Only those lines from the one with "Where should I click to: Open" through the last line of the material below should be output, each exactly as it appears.

+--

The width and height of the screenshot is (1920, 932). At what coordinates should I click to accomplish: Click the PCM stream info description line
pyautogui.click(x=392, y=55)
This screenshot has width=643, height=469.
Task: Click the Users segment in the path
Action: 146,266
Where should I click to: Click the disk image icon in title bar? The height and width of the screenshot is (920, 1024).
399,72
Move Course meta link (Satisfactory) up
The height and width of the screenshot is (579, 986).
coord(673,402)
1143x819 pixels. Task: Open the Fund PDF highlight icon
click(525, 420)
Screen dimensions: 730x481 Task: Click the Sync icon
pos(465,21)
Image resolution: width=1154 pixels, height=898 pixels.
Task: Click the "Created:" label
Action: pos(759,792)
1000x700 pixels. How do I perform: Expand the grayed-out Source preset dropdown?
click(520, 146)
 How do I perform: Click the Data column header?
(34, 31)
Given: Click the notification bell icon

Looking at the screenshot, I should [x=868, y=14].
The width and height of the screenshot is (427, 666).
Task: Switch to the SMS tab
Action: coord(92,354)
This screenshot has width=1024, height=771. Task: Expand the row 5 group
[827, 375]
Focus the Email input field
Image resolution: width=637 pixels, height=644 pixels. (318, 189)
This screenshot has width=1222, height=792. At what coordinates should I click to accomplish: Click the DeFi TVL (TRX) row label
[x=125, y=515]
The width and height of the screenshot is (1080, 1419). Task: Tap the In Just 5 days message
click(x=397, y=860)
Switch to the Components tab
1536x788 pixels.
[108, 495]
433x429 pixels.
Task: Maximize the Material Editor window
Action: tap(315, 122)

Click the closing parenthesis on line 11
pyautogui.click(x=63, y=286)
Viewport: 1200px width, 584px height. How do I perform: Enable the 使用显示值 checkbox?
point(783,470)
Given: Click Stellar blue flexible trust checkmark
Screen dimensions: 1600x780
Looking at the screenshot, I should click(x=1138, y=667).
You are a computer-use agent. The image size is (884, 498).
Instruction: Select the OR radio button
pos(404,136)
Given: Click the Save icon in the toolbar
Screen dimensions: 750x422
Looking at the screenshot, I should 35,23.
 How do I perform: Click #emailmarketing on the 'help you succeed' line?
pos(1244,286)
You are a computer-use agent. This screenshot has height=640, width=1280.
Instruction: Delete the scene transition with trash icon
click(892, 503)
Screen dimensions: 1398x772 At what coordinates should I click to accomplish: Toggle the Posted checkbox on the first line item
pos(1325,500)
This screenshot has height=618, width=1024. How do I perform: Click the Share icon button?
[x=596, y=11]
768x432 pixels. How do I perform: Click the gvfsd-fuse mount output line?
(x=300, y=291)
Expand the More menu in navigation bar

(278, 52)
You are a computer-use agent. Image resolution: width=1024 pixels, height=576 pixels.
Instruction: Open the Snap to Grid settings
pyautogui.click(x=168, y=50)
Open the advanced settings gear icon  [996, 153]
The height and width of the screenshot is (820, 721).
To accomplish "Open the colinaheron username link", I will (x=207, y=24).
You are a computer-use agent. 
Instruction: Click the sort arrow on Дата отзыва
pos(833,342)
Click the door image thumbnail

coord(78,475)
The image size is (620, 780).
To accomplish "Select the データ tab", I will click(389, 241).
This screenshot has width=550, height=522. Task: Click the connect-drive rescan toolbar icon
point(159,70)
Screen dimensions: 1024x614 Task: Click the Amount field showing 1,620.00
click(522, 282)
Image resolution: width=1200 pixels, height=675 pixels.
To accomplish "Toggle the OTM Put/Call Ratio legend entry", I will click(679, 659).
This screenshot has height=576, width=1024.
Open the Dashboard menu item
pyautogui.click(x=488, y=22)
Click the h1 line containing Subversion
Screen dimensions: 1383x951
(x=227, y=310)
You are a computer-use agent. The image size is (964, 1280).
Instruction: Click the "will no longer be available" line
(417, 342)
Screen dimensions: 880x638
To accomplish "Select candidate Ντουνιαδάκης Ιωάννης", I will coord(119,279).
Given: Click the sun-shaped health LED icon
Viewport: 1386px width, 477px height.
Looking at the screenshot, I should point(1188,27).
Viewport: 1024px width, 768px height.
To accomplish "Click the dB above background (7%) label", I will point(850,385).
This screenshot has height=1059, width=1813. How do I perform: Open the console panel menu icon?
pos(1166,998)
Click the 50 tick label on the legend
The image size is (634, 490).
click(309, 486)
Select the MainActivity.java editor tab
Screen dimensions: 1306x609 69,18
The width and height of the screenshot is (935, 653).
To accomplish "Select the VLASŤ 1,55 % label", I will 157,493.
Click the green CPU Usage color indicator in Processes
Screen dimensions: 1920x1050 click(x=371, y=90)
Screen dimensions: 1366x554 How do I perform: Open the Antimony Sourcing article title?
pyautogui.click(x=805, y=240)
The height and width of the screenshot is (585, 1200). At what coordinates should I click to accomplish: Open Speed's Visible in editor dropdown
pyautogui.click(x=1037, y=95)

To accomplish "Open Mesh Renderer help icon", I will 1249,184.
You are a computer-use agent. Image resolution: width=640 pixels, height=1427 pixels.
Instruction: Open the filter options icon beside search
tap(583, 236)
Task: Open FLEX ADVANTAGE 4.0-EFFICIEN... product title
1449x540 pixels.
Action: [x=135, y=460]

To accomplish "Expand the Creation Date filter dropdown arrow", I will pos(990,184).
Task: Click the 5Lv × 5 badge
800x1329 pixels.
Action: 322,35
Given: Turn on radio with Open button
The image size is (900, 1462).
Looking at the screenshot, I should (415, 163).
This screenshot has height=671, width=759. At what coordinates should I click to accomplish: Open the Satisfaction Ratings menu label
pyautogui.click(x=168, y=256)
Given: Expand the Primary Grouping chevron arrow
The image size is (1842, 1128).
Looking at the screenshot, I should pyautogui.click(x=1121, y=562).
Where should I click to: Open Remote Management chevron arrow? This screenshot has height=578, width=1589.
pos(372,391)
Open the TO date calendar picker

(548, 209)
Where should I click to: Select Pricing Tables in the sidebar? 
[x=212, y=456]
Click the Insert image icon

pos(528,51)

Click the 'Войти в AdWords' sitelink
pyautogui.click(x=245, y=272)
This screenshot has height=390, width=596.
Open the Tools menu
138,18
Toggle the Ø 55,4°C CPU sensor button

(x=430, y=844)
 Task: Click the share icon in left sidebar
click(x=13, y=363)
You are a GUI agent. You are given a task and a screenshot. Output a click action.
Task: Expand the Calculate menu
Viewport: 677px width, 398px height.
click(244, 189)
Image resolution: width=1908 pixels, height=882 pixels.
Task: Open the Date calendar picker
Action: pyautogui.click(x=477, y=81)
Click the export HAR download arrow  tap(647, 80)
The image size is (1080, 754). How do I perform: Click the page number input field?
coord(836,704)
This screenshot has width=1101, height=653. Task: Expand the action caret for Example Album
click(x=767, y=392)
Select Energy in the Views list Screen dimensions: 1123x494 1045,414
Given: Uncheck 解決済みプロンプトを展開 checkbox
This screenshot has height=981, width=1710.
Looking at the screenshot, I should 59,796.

+--

§ **OUTPUT OF THE TASK**:
Where should I click to: Open Remote Management chevron arrow? This screenshot has height=578, width=1589.
pos(372,391)
Open the TO date calendar picker

(548, 209)
Where should I click to: Select Pricing Tables in the sidebar? 
[x=212, y=456]
Click the Insert image icon

pos(528,51)

Click the 'Войти в AdWords' sitelink
pyautogui.click(x=245, y=272)
This screenshot has height=390, width=596.
Open the Tools menu
138,18
Toggle the Ø 55,4°C CPU sensor button

(x=430, y=844)
 Task: Click the share icon in left sidebar
click(x=13, y=363)
You are a GUI agent. You are given a task and a screenshot. Output a click action.
Task: Expand the Calculate menu
Viewport: 677px width, 398px height.
click(244, 189)
Image resolution: width=1908 pixels, height=882 pixels.
Task: Open the Date calendar picker
Action: pyautogui.click(x=477, y=81)
Click the export HAR download arrow  tap(647, 80)
The image size is (1080, 754). How do I perform: Click the page number input field?
coord(836,704)
This screenshot has width=1101, height=653. Task: Expand the action caret for Example Album
click(x=767, y=392)
Select Energy in the Views list Screen dimensions: 1123x494 1045,414
Given: Uncheck 解決済みプロンプトを展開 checkbox
This screenshot has height=981, width=1710.
Looking at the screenshot, I should 59,796.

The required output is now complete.